§ À FAIRE
A - Résumez en deux phrases l'extrait sur la colère contenue.
B - Écrivez la suite de l'extrait sur la colère contenue, en partant de sa dernière phrase.

§ EXTRAIT
-*-

Or, comme le sou­ligne le psy­cho­logue suisse Thomas Noyer, « une émo­tion non expri­mée reste à l’intérieur de soi. Quand les émo­tions s’accumulent, elles créent des dou­leurs, des ten­sions ». Contenir en per­ma­nence sa colère, c’est lui don­ner de l’ampleur et accroître le risque qu’elle se trans­forme en vio­lence. « J’aime bien uti­li­ser l’exemple extrême du tueur en série, reprend-​il. Si ses voi­sins vous diront que c’était quelqu’un de cour­tois, sans un mot plus haut que l’autre, c’est parce que cet homme était rem­pli d’une colère à laquelle il n’avait pas accès et qui a trou­vé une manière tota­le­ment dis­pro­por­tion­née de la faire sor­tir. »

-*-

§ DOCUMENTS FOURNIS

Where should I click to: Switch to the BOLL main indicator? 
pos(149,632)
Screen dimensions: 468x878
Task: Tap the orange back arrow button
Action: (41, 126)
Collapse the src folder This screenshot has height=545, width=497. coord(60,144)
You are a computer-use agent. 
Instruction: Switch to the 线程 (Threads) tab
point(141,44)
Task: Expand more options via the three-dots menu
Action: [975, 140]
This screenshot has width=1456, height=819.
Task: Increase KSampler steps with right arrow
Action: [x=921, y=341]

-*-

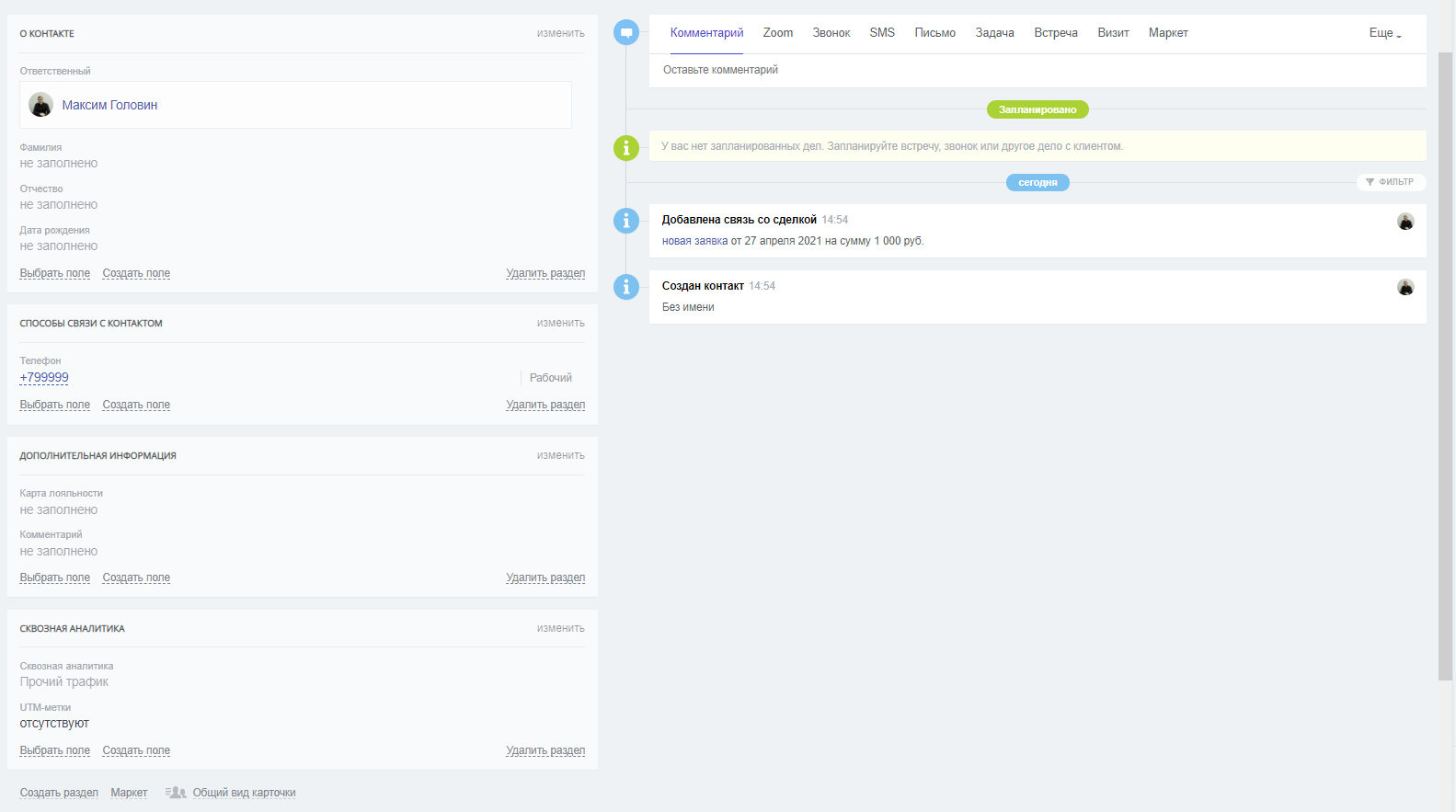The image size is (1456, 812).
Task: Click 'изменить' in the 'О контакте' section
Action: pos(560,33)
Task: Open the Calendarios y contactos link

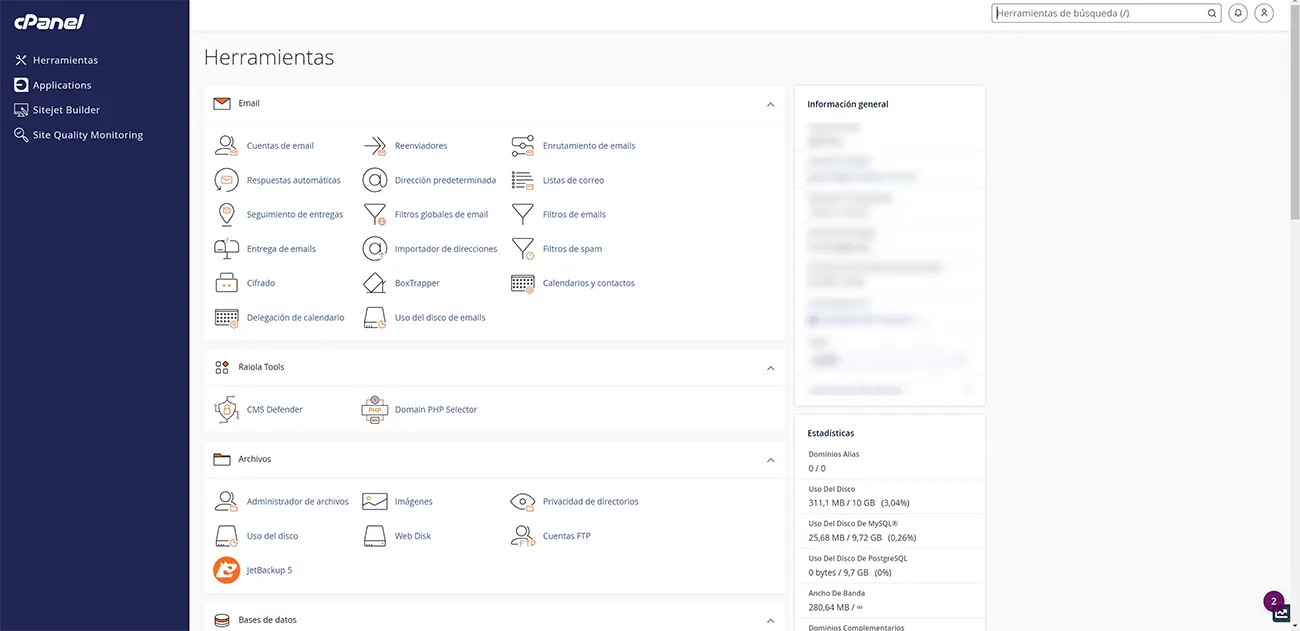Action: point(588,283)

-*-

§ RÉPONSES
A - Selon le psychologue suisse Thomas Noyer, une émotion non exprimée reste à l'intérieur de soi et, en s'accumulant, crée des douleurs et des tensions. Contenir en permanence sa colère lui donne de l'ampleur et accroît le risque qu'elle se transforme en violence, ce qu'il illustre par l'exemple extrême du tueur en série courtois dont la colère inaccessible a trouvé une issue totalement disproportionnée.

B -
Pour ce psy­cho­logue, le prin­cipe de la thé­ra­pie est de « mettre plus de conscience sur des choses qui nous échappent ou qui nous dérangent, le tout auprès d’une per­sonne qui n’est pas impli­quée émo­tion­nel­le­ment dans notre his­toire ». Laure Farret décrit la thé­ra­pie comme « un ser­vice que l’on rend à la fois à ses proches, mais aus­si à soi-​même. Dans la plu­part des cas, suivre une thé­ra­pie a des effets très posi­tifs sur les rela­tions aux per­sonnes qui nous entourent, notam­ment nos conjoints et nos enfants ».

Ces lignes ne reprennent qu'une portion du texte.